___ EXCERPTED TEXT ___
You might ask, why am I telling this story? Is it that I want pity, or that I am pitying myself? No, there is something else. This is a cautionary tale. Right now, it is Israel, ironically, that takes our German seat of being seen by so many as the bad guys, callous to helpless civilians.

Even though Israel’s retribution cannot be compared to the Holocaust in its magnitude, and Israelis feel understandably vengeful towards the atrocities Hamas has committed toward 1,200 of their own, the world’s moral sentiment is shifting. People from many countries are becoming increasingly upset about the 35,000 civilians killed in Gaza, most of whom were women and children. Images that remind us of the Jewish tragedy in and before WWII, are now displaced Palestinian people in a huge ghetto called Gaza, now without adequate food, sanitation, and medical help. A famine is looming, even though Israelis, who have plenty of resources, are just living 100 kilometers away from the place of great misery. Like Germans in WWII, who felt detached from the misery of the Jews, that same coldness can be detected in official Israeli voices, unempathetic toward Palestinian civilians who are in great travail. Despite the alarm voiced by state leaders of other countries and the UN, the government and military of Israel press on with a merciless offense.



I want to warn of the long-term consequences of this kind of behavior. To be a “Nazi” has become an archetypal image for someone who cold-bloodedly negated the rights of others, especially the very vulnerable. Archetypes live long. Judging voices of the world don’t understand the effects of trans-generational and current trauma, and they can’t grasp complicated political backstories. The long shadow of reproach can last 70-plus years! I am aware that many Jewish people all over the world feel compassion for Gazans; some even let themselves be arrested on political marches protesting on behalf of the helpless. However, having been on the morally right side of history does not protect from later condemnation.

I am aware how complicated history is. The massacre of 1,200 Israelis on October 7 and the fanatical Islamist view of Hamas reopened the wounds of the Holocaust. Parents of current Israeli military leaders were often those who escaped the Nazis by the skin of their teeth. My heart goes out to all of them, and being a post-war German makes this feel very raw. My grandfather, a historian, was incarcerated by the Nazis, and my mother, a Red Cross nurse on WWII’s Eastern front, witnessed the liberation of Auschwitz and took care of its survivors. I feel deeply triggered. How much more must the children of holocaust survivors be affected, as well as the children of Palestinians all over the world? I wish we could all grieve and feel deeply with each other, from a place of heartfelt empathy and compassion. Only then something might shift.
___ GIVEN DATA ___
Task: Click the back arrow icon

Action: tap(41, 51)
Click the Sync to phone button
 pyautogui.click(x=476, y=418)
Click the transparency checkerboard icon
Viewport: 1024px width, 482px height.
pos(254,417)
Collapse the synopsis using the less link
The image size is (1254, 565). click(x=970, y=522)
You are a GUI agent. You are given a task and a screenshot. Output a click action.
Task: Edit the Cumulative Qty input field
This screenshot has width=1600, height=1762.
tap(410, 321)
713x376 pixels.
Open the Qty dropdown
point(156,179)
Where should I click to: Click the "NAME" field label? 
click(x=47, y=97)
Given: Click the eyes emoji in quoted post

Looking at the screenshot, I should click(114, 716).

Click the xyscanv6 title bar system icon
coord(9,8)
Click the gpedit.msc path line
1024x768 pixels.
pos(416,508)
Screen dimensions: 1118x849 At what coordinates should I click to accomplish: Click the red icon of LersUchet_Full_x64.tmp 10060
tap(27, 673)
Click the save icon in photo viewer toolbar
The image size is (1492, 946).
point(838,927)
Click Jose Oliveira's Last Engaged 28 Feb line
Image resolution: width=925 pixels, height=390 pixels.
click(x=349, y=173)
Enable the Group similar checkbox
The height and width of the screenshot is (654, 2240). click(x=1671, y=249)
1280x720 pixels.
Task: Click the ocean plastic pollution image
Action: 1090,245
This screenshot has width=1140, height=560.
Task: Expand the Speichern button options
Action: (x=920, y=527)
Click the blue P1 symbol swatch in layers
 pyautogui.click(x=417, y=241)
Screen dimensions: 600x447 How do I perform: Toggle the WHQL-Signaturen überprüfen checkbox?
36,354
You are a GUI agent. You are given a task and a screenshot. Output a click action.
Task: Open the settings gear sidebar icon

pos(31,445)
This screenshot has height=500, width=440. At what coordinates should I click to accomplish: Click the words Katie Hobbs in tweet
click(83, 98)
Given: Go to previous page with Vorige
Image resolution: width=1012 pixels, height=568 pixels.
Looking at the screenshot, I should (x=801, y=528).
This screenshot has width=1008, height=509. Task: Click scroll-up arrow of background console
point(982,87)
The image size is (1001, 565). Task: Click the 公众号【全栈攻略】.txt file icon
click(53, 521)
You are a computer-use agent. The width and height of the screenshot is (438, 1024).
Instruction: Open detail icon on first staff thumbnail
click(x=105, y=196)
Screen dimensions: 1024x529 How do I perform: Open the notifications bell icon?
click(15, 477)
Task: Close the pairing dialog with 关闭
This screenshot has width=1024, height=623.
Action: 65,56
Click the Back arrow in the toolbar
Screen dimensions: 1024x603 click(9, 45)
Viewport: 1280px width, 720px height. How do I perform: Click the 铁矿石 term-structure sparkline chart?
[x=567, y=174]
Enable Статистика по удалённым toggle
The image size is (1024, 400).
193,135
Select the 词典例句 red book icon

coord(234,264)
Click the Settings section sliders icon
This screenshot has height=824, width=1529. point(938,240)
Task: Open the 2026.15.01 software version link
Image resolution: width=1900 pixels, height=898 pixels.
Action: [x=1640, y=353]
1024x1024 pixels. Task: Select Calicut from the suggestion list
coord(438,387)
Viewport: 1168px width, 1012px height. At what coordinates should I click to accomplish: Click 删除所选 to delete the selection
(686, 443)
___
### WORK ORDER A
In the excerpt, what did the writer's mother witness while serving as a Red Cross nurse on WWII's Eastern front?
### WORK ORDER B
Transcribe the excerpt from "I am aware how" up to and including "something might shift.".

### TASK RESULT A
She witnessed the liberation of Auschwitz and took care of its survivors.

### TASK RESULT B
I am aware how complicated history is. The massacre of 1,200 Israelis on October 7 and the fanatical Islamist view of Hamas reopened the wounds of the Holocaust. Parents of current Israeli military leaders were often those who escaped the Nazis by the skin of their teeth. My heart goes out to all of them, and being a post-war German makes this feel very raw. My grandfather, a historian, was incarcerated by the Nazis, and my mother, a Red Cross nurse on WWII’s Eastern front, witnessed the liberation of Auschwitz and took care of its survivors. I feel deeply triggered. How much more must the children of holocaust survivors be affected, as well as the children of Palestinians all over the world? I wish we could all grieve and feel deeply with each other, from a place of heartfelt empathy and compassion. Only then something might shift.